Consistent with the decision of the court at first instance (but contrary to the decision of the Court of Appeal), the High Court (by 4:1 majority) held that the sellers were not in breach of their obligation to use 'reasonable endeavours'.

Importantly, on the use of 'reasonable endeavours', the High Court made the following points:

  • the obligation is not absolute or unconditional;
  • the nature and extent of the obligation is necessarily conditioned by what is reasonable in the circumstances, which may include the parties' business interests; and
  • contracts may contain their own internal standard of what is reasonable, including by some express reference relevant to business interests.

The High Court stated that the obligation to use 'reasonable endeavours' to supply the gas was conditional with internal standards. The parties had set their own internal standards in using 'reasonable endeavours' by allowing the sellers to take into account all 'commercial, economic and operational matters' in determining whether it was able to supply the gas. This was contrasted with other absolute obligations to supply lesser quantities of gas under the GSA.

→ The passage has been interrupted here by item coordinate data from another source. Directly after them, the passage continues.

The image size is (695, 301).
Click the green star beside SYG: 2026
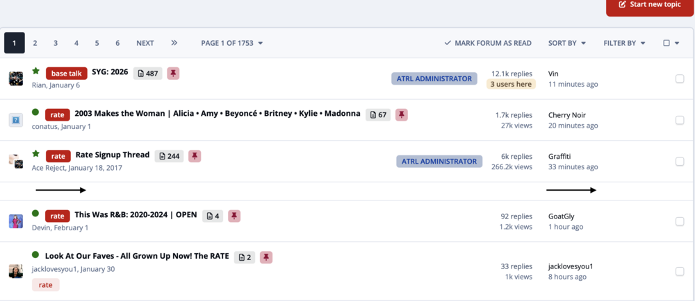[x=36, y=71]
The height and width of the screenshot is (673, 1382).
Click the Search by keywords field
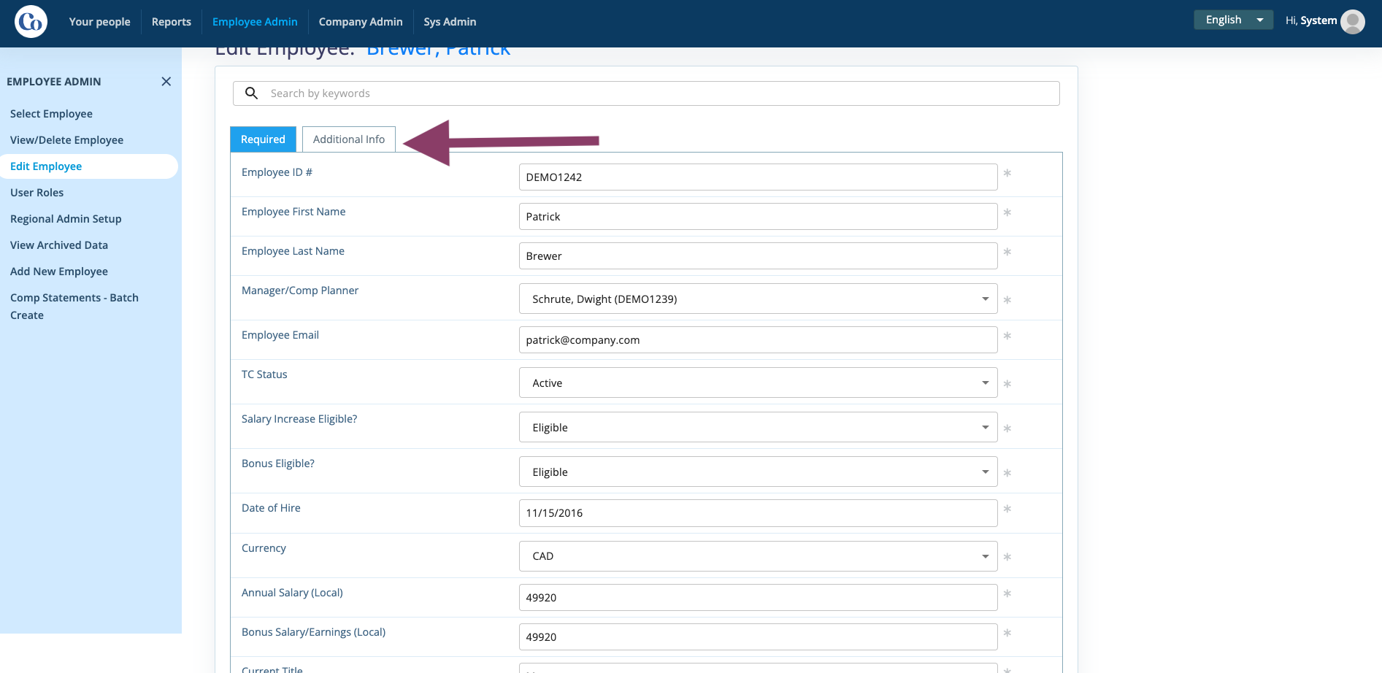[x=646, y=93]
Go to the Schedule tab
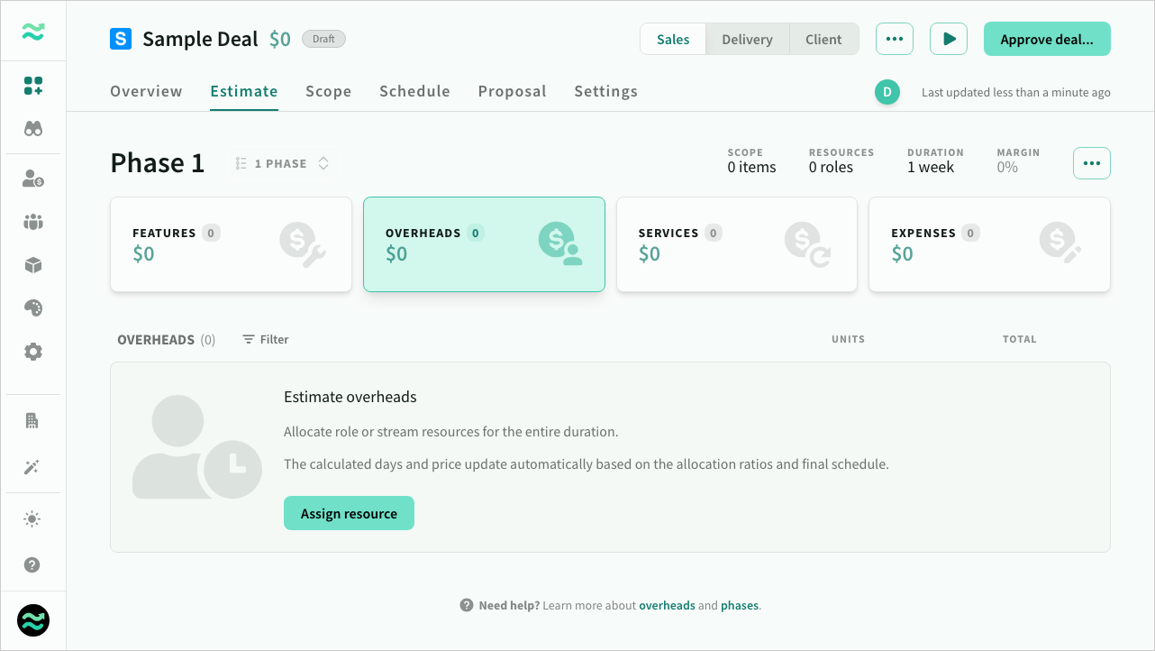1155x651 pixels. [x=414, y=91]
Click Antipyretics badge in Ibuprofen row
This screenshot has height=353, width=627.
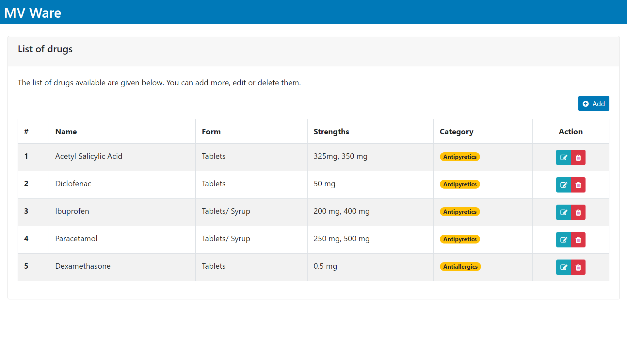[460, 212]
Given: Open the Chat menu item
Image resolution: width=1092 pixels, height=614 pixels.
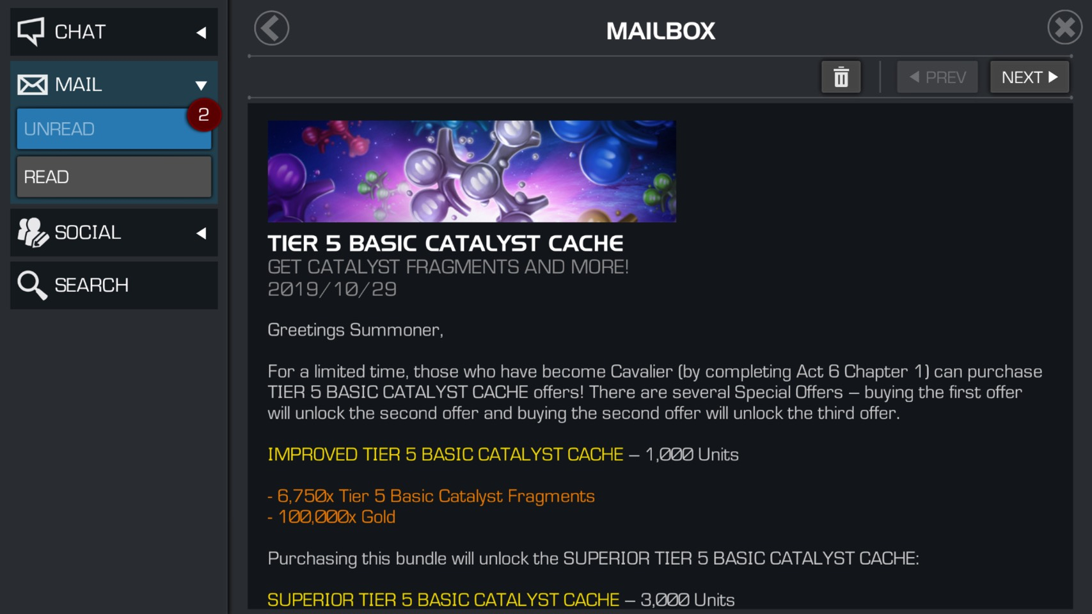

The High Court confirmed that, when the gas plant explosion occurred, the sellers were not obliged to supply the gas under the GSA (at the lower than market price) in conflict with their own business interests.

Commentary

The High Court's decision indicates that courts will consider other provisions in the contract to help interpret what are 'reasonable endeavours'. It affirms the parties' ability to define and limit an obligation to use 'reasonable endeavours' in the contract (for example, by reference to economic, commercial and operational factors).

Industry participants will need to be conscious of the impact that other provisions in the contract may have on the obligation to use 'reasonable endeavours'. Consistent with the High Court's decision, internal contractual provisions may trigger performance that is potentially less (or more) onerous than appears on the face of the clause containing the 'reasonable endeavours' obligation.

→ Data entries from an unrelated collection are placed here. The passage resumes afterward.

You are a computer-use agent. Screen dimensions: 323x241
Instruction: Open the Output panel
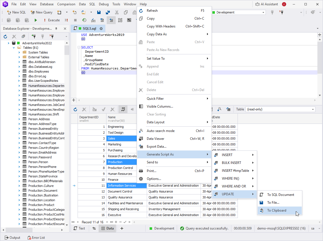pos(12,238)
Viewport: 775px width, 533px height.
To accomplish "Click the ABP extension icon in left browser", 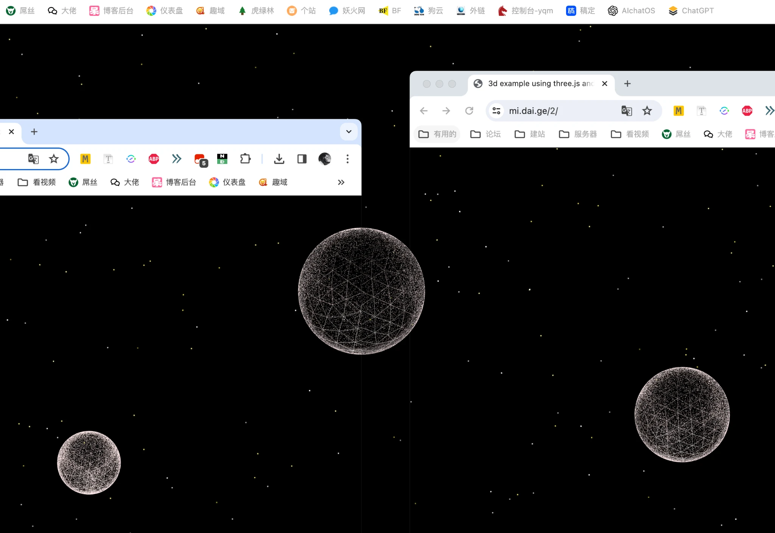I will click(154, 159).
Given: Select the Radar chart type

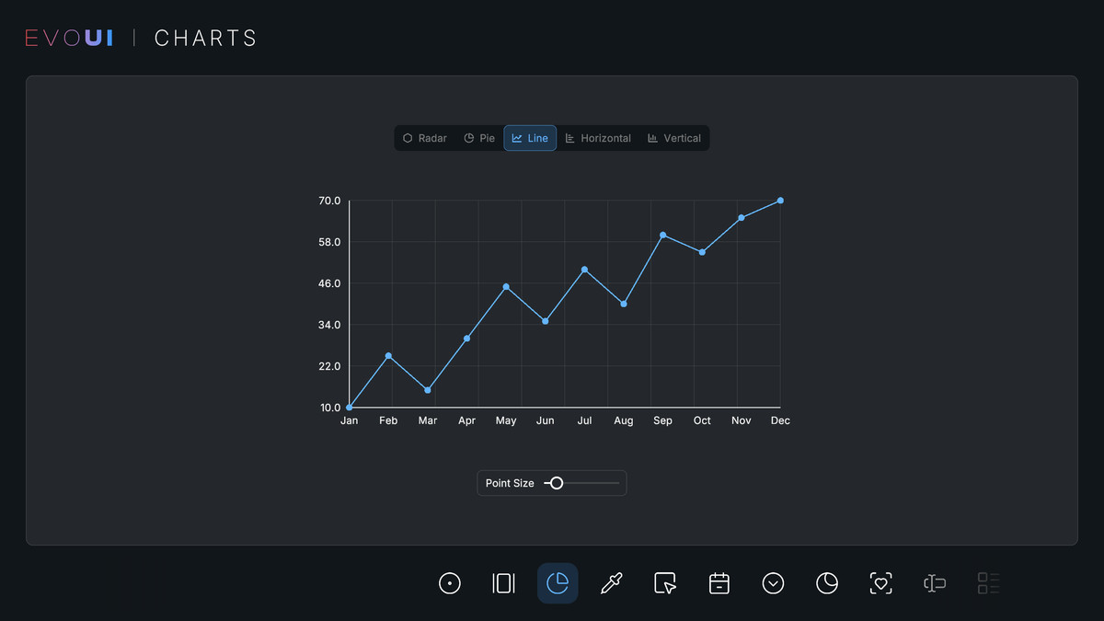Looking at the screenshot, I should point(423,137).
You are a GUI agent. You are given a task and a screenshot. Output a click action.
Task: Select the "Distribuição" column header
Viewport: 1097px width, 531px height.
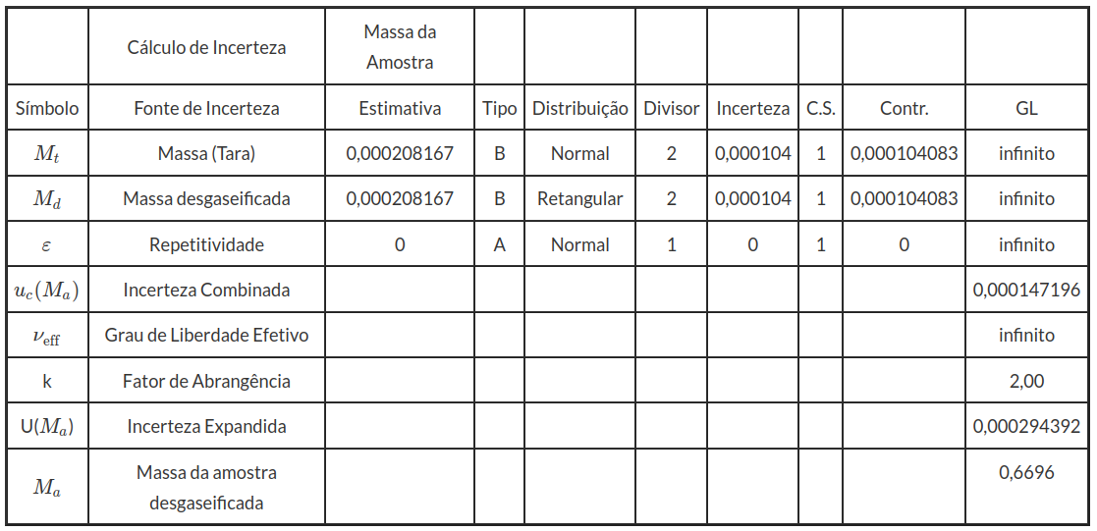click(579, 109)
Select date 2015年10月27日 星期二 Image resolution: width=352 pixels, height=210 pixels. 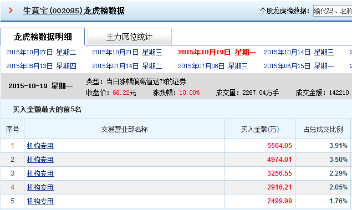(x=41, y=52)
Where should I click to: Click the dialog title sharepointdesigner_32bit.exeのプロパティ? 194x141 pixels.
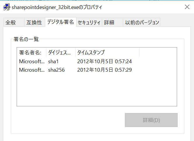point(57,7)
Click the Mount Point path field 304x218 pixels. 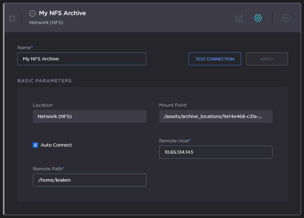coord(216,116)
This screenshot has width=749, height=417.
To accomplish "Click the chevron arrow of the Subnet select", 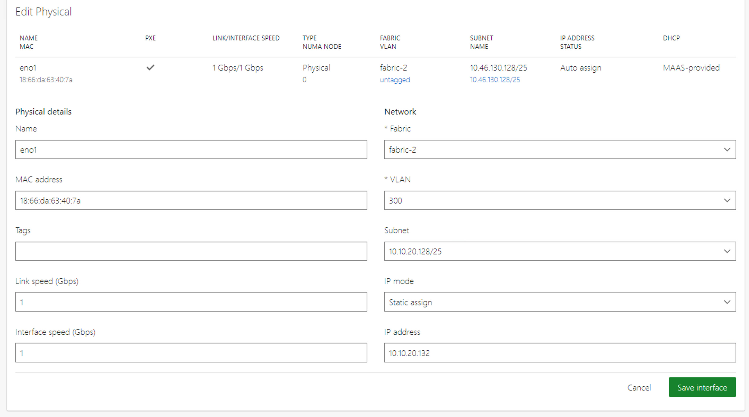I will coord(727,251).
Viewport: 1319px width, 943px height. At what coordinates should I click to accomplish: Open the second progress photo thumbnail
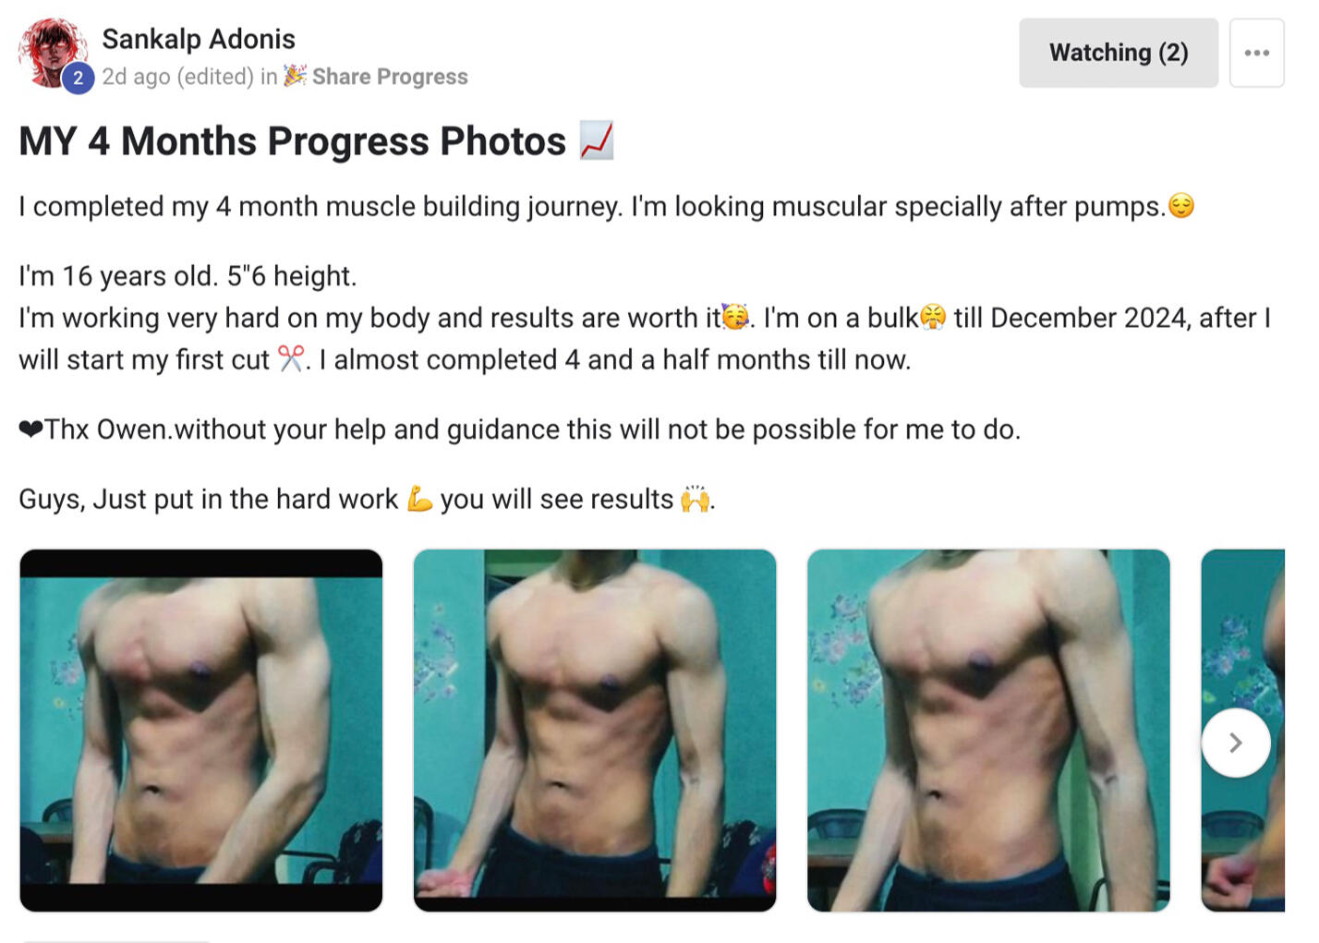point(595,731)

For the industry, if 'reasonable endeavours' is used, it may be prudent to clearly set out in the contract what is expected of the party the subject of the obligation (for example, setting out a list of steps that should be taken). It is also important to impose some parameters (time limits or a sunset clause, for example) on the obligation in order to avoid a never-ending obligation (a concern previously highlighted by the Supreme Court in New South Wales. For more information on this decision see our Focus: 'All resonable endeavours' – endeavour forever?).

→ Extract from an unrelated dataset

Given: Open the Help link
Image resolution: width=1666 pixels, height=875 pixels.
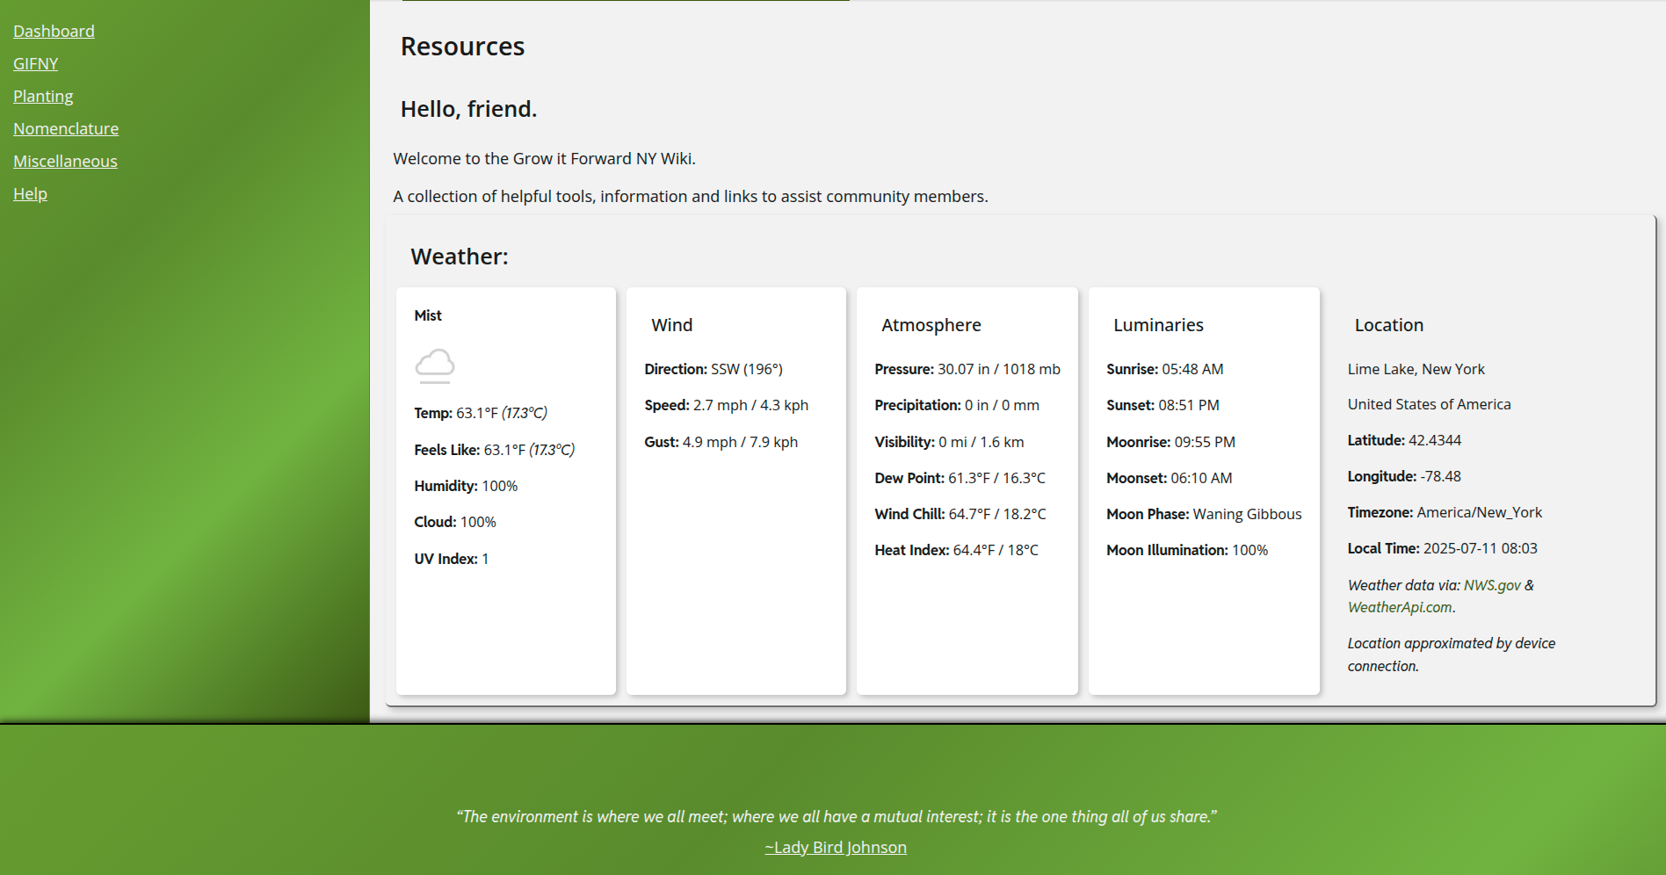Looking at the screenshot, I should pyautogui.click(x=30, y=194).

The industry should also not assume, at least in Australia, that alternative wording such as 'all reasonable endeavours' or 'best endeavours' will provide more protection. In Australia, the present judicial approach to 'best endeavours', 'all reasonable endeavours' and 'reasonable endeavours' is materially the same (although UK cases involving this issue have much better delineated the differences between these obligations).

For now, in Australia, it appears that parties will need to carefully consider the effect of other provisions in the contract before simply inserting an obligation to use 'reasonable endeavours', 'all reasonable endeavours' or 'best endeavours'. Industry participants should ensure that their contracts are properly drafted to avoid any ambiguity on the issue.

Footnotes
  1. Electricity Generation Corporation v Woodside Energy Ltd; Woodside Energy Ltd v Electricity Generation Corporation [2014] HCA 7.